Anglicans around the world have responded to the gospel in many different cultural contexts. This has produced different customs and different ways of thinking about church issues. In the process of enculturation Anglicans have found themselves encountering social and political realities as malign forces against which they have had to struggle. As a consequence, the personal and local dynamic in Anglicanism has created not just diversity of custom and mental habits, but it has done so at points that have been vital to the way Anglicans have been committed to the gospel.

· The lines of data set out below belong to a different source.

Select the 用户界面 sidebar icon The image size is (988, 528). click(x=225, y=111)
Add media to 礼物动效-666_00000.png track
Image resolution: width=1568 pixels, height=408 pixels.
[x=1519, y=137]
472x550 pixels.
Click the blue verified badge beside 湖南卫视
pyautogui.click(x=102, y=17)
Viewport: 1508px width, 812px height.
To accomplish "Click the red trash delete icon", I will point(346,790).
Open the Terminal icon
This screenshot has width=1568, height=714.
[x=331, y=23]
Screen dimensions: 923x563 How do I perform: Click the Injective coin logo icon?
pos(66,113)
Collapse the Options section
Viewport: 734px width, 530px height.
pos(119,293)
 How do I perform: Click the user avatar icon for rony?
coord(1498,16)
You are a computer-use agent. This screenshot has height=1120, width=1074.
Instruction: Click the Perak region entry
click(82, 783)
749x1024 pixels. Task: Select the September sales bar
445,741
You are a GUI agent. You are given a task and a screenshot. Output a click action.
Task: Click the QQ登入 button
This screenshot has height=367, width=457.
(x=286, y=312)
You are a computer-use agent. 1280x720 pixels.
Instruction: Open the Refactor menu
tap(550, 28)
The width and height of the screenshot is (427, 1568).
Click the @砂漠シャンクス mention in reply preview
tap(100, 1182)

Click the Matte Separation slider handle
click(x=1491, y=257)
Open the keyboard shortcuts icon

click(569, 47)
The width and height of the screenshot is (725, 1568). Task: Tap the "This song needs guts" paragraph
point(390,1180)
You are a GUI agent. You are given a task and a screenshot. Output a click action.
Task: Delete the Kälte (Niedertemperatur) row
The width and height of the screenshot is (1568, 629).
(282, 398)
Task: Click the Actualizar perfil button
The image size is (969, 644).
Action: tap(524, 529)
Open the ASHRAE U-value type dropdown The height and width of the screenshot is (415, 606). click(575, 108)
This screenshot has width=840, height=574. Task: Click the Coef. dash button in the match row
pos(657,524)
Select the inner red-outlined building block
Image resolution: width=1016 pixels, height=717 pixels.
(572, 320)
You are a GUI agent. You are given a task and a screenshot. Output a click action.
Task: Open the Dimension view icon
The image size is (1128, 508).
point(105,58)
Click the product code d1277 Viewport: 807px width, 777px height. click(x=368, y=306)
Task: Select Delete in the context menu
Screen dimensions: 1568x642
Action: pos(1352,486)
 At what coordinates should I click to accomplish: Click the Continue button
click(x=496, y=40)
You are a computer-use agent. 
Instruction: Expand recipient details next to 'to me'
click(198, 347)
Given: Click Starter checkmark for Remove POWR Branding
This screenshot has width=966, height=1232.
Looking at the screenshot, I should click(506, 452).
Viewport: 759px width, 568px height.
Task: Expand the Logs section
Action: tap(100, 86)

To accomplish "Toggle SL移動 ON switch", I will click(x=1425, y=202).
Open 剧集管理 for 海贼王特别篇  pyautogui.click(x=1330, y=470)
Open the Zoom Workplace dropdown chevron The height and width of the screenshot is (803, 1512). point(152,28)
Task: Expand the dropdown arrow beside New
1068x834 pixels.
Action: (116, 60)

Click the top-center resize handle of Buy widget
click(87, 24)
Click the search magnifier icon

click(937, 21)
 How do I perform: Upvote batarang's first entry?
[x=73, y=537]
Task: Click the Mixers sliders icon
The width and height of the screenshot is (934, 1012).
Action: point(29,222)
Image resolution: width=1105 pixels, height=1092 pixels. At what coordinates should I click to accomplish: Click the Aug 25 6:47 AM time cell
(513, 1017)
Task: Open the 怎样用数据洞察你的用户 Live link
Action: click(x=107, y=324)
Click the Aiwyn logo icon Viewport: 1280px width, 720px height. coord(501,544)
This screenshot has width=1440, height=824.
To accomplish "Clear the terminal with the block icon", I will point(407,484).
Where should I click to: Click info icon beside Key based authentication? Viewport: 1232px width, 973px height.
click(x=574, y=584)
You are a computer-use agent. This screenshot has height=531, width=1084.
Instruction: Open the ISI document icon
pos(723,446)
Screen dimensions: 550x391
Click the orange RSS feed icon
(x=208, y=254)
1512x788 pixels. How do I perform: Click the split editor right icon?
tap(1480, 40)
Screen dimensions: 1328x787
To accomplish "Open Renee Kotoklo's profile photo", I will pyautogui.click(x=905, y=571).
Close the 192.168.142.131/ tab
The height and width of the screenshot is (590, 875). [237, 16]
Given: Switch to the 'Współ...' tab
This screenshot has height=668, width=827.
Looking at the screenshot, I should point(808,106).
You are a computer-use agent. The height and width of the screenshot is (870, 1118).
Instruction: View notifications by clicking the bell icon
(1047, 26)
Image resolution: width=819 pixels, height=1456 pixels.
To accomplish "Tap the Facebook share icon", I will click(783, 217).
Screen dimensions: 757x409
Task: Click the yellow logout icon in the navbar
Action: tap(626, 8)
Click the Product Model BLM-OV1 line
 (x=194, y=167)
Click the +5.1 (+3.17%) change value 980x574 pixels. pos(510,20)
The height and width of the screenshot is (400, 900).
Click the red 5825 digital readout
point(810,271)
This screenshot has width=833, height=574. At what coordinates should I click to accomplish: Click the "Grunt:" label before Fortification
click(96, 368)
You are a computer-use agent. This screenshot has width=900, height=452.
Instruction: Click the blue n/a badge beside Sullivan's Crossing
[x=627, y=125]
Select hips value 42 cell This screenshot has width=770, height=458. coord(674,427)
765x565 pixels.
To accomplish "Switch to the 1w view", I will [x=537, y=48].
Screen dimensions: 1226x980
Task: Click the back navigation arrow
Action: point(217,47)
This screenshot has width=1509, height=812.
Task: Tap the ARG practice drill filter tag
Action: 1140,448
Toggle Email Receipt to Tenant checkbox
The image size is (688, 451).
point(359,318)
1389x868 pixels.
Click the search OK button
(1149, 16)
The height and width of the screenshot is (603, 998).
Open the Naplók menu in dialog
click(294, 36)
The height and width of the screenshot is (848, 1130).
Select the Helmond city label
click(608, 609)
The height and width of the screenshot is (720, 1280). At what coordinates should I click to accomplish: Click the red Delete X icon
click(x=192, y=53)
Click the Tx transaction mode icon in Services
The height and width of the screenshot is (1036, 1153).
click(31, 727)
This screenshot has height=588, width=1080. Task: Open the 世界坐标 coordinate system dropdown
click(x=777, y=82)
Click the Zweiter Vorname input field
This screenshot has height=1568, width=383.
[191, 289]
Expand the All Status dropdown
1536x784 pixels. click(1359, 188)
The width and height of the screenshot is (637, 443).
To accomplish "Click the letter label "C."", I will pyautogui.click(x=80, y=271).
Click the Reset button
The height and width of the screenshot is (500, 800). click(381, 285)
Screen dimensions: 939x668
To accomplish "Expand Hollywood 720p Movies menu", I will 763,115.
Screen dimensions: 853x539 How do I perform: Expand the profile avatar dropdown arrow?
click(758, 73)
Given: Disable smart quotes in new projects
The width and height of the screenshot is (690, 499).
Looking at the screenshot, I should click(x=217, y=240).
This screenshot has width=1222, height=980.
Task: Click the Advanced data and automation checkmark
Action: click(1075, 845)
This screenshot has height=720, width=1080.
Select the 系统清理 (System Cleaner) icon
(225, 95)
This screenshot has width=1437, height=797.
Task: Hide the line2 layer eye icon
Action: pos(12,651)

Conflict and the Practice of Christian Faith looks at the process by which local traditions developed in Christianity and how these traditions have related to other sub-traditions of the universal church. It assesses some specifics of the Anglican experience and argues for a significant re-casting of some prominent elements of that tradition, at the same time clarifying some of the distinctive elements in the Anglican tradition. This leads to a more nuanced appreciation of the force of the social and political framework within which Anglicans have had to work out their salvation and of the different forms of secular society and different understandings of plurality and diversity. It also entails showing how the imperial route to catholicity took no firm root in Anglicanism. Going global has been a significant experiment in Anglican ecclesiology that is by no means over yet. The terms of that experiment lie at the heart of the current Anglican debates.
The book will be of interest to Christians generally who belong to faith traditions spread across different cultures. It is also a case study of the issues of global reach and local tradition.